Школа у нас была для взрослых, поэтому на выпускном вечере мы и пили по-взрослому. Сначала в школе, потом в скверике перед ней. Я так наклюкался, что в конце концов лег на лавочку и заснул. Но перед этим снял мамину рубашку, чтобы не запачкать, и накрылся ею. Как мне потом рассказали, подошел милицейский сержант с намерением тащить меня в отделение. Но Сидоренко предъявил свое удостоверение и сказал милиционеру, что, если тот вздумает меня потревожить, он, Сидоренко, разгонит всю их милицию, а самого сержанта уволит в запас со срезанием лычек. Сержант испугался и хотел уйти, но Сидоренко сказал: «Нет! Будешь здесь стоять и следить, чтоб у него никто не украл рубашку». Сержант ответил: «Слушаюсь!» Но Сидоренко подумал и смилостивился: «Ладно, иди. Мы сами посторожим».

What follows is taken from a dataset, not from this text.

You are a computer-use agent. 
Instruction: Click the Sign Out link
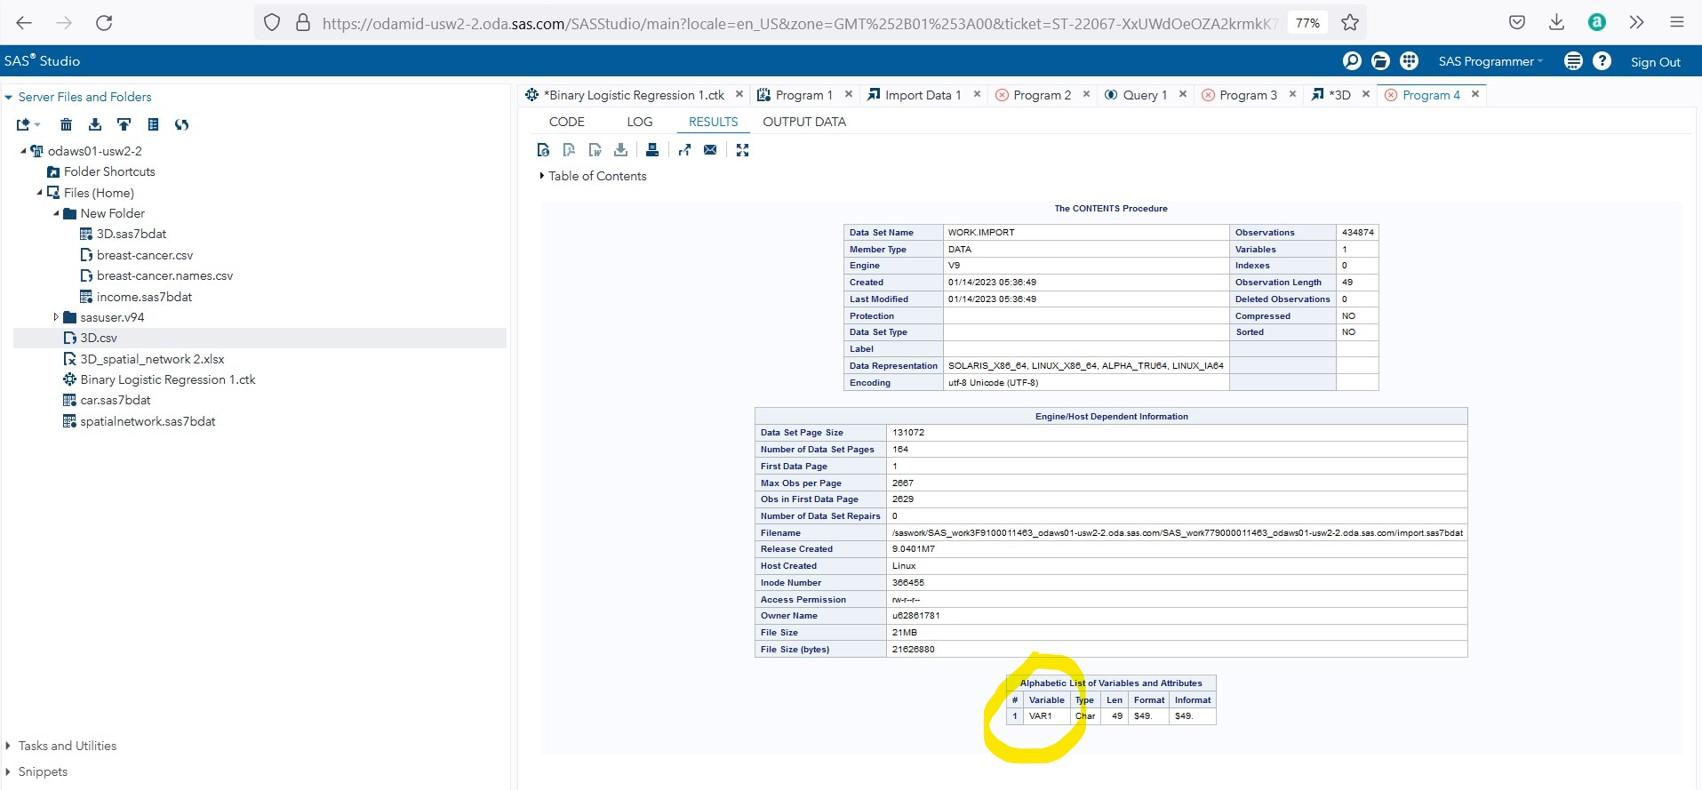pos(1655,62)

Без раздраженья слушать оперу
Я все могу.
Ну, может быть, не все,
Но все-таки я многое могу.
Могу пастись, как лошадь, на лугу,
Когда дела неважные с овсом,
Могу решать задачи на бегу,
Могу иголку отыскать в стогу.
Я в самом деле многое могу.
Могу собрать и стол, и пулемет,
Могу без раздраженья слушать оперу,
Могу ввести я в штопор самолет,
А иногда и вывести из штопора.
Могу я жить в арктическом снегу,
Могу на африканском берегу,
Но не могу все то, что я могу,
Сменить на то, чего я не могу.
Мой друг Камил Икрамов говорил, что утверждение «могу без раздраженья слушать оперу» — чистый парадокс. Если человек ставит себе в заслугу то, что может слушать оперу без раздражения, значит, он ее без раздражения слушать не может. До какого-то времени опера (которую я видел, впрочем, только в киноверсиях) не то чтобы меня раздражала — я ее не признавал, как любое условное искусство, где люди изъясняются не тем языком, которым пользуются в жизни.

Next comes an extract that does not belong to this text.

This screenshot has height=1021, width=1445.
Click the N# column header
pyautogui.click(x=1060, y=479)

Следующим по степени моего непризнания был балет, и, пожалуй, на третьем месте стояли стихи. Но, начав писать, я, в отличие от анекдотического чукчи (который не читатель, а писатель), стал стихи читать прилежно, хоть и хаотично, потому что, как я потом про себя понял, хаос — моя стихия. Прыгал от Пушкина к Симонову, поднимался к Тредиаковскому и Державину, перескочил через Фета и Тютчева к футуристам, имажинистам, символистам и акмеистам, удивился Блоку, открыл для себя Маяковского, восхитился Есениным, увидел, что в советской поэзии, кроме Симонова и Твардовского, есть и другие достойные внимания имена. До этого из поэтов старшего поколения я знал понаслышке о Цветаевой и Ахматовой, понятия не имел об Асееве, Смелякове, Светлове, Уткине.
В тот период я читал все стихи (или то, что называлось стихами), где бы они мне ни попадались. Однажды шел по керченскому пляжу, увидел на земле клочок газеты со стихами, подобрал, прочел и поразился.
Шел фильм, и билетерши плакали
По восемь раз над ним одним.
И парни девушек не лапали,
Поскольку стыдно было им.
Глазами горькими и грозными
Они смотрели на экран
И дети стать хотели взрослыми,
Чтобы пустили на сеанс.
Я считал, что поэзия — всегда возвышенный слог, а тут парни, которые в данном случае девушек не лапали, а в остальное время, конечно, лапали… Неужели такие слова в поэзии можно употреблять? Второе стихотворение было про женщин, которых война сделала вдовами. Они приходят в сельский клуб и там:
Танцуют эти вдовы по двое.
Что, глупо, скажете? Не глупо.
Автором был неизвестный мне Борис Слуцкий. Я почему-то подумал, что это какой-то молодой человек, и очень ему позавидовал. Думал: вот о чем и вот как надо писать. Просто. Обыденными словами. Я тоже распускал руки с девушками, знал этих танцевавших по двое вдов и мылся в банях, «где шайки с профилем кабаньим», но не думал, что описание этой жизни может быть кому-нибудь интересно. А тут увидел: да, интересно.
Вряд ли Слуцкий оказал на меня реальное влияние, но стихи, прочтенные на пляже, стали для меня чем-то вроде заочного мастер-класса.